Fitting a circle with least squares is easy once you get the trick for $c = r^2 - a^2 -b^2$ and you got a linear set of equations.
my problem is as follows:
$$z = \alpha x + \beta y + \alpha \beta$$
given a set of $x,y,z$, how can i fit(mse) the best $\alpha$ and $\beta$ ?
Thanks!
On
At the outset you want to minimise the expression
$$S(\alpha,\beta)=\sum \delta_i^2=\sum|z_i-(\alpha x_i+\beta y_i+\alpha\beta)|^2=\sum(z_i-\alpha x_i-\beta y_i-\alpha\beta)^2.$$
Differentiate with respect to $\alpha$ and $\beta$ to find the minima:
$$\frac{\partial S}{\partial \alpha}=\sum2(z_i-\alpha x_i-\beta y_i-\alpha\beta)(-x_i-\beta)\overset{!}{=}0,$$
and
$$\frac{\partial S}{\partial \beta}=\sum2(z_i-\alpha x_i-\beta y_i-\alpha\beta)(-y_i-\alpha)\overset{!}{=}0.$$
This yields the normal equations:
$$\sum x_iz_i+\beta\sum z_i=\alpha\sum x_i^2+\beta \sum x_i y_i+2\alpha \beta\sum x_i+\beta^2 \sum y_i+\sum\alpha \beta^2$$
and
$$\sum y_iz_i+\alpha\sum z_i=\alpha\sum x_iy_i+\beta\sum y_i^2+2\alpha \beta \sum y_i+\alpha^2\sum x_i+\sum \alpha^2\beta.$$
Now whether these have a (unique) solution is another matter completely. Why don't you use another constant $c$ rather than $\alpha\beta$?

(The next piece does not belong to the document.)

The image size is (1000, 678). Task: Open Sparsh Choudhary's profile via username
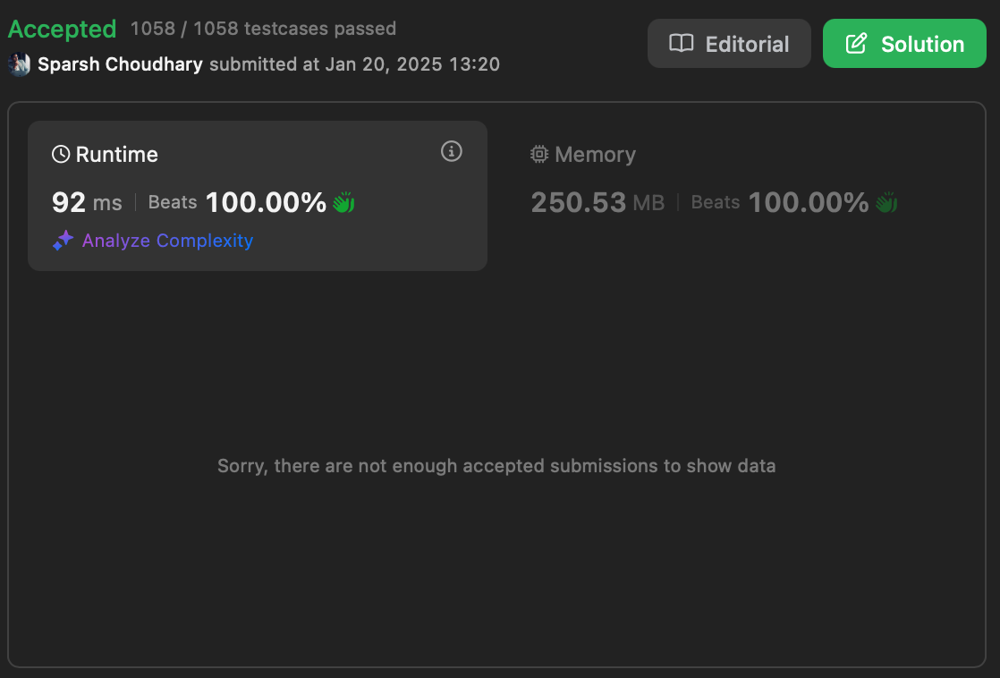[x=120, y=65]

We'll try to minimize $\|c_1x+c_2y+c_1c_2 z-t\|^2$ (I use the notation of the code below to make it easier to make comparisons). Note that if we had a free variable $c_3$ instead of $c_1c_2$, there would be no problem (at least, for non-degenerate data). So, it is tempting to consider the conditional optimization $$ f(C)=\|c_1x+c_2y+c_3 z-t\|^2=(QC,C)-2(S,C)+\|t\|^2\to\min $$ $$ g(C)=2(c_1c_2-c_3)=(RC,C)-2(T,C)=0\,. $$ The Lagrange multiplier theorem for quadratic forms is extremely nice: every local conditional minimizer is a global minimizer of $f+qg$ for some $q$.

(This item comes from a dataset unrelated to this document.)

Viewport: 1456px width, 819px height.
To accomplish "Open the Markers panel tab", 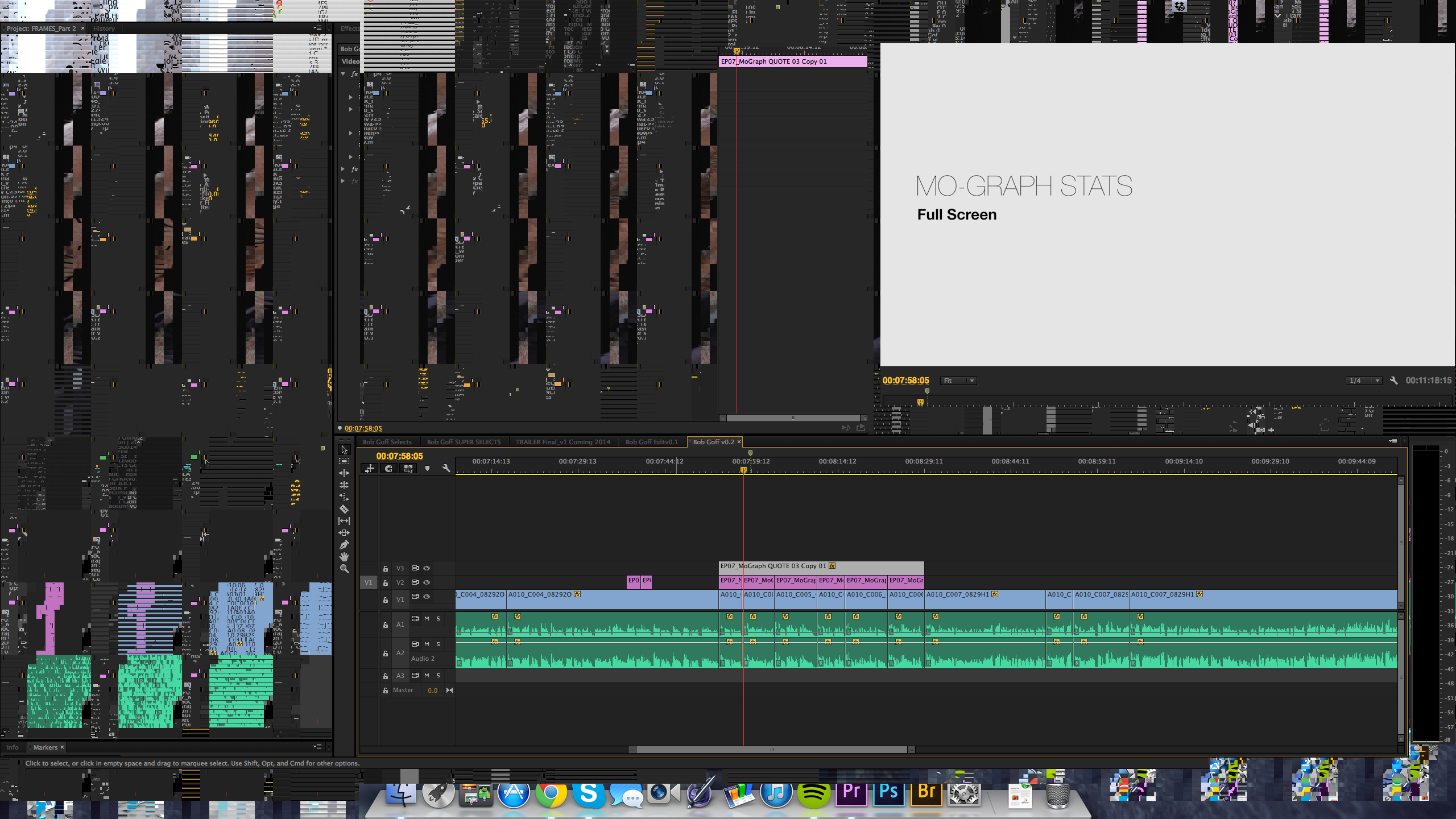I will [x=45, y=747].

However the global minimization is easy. First, we need to ensure that $Q+qR$ is non-negative definite (otherwise no global minimum exists). In our case, $\det(Q+qR)$ is a quadratic polynomial in $q$, so finding the initial admissible interval $[q-2dq,q+2dq]$ is not a problem. Next, the minimizer $C(q)$ is unique and given by $$ C(q)=(Q+qR)^{-1}(S+qT)\,, $$ provided that the matrix $Q+qR$ is non-degenerate. The minimum itself equals $\|t\|^2-\left((Q+qR)^{-1}(S+qT),(S+qT)\right)=\|t\|^2-F(q)$. Note that this last expression is always a lower bound for the minimum in the original problem, so the true $q$ is easy to recognize: it should minimize $F(q)$ (the true minimal value must be attained). The function $F(q)$ is convex, so its minimizing is a piece of cake (I just used the regular bisection algorithm below). Once we know $q$, we know $C=C(q)$.

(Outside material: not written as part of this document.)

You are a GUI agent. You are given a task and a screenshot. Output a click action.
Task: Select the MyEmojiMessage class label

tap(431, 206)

It looks neat and clean except for "provided that". It turns out that the Lagrange global minimization problem is degenerate and the algorithm fails exactly if the original problem has multiple solutions. The ugly part of the code handles that case by moving in the direction of the possibly degenerate line to reach the correct ellipsoid surface (I preferred it to the paraboloid because of the stability issues; if there is no degeneracy, there is no real movement either).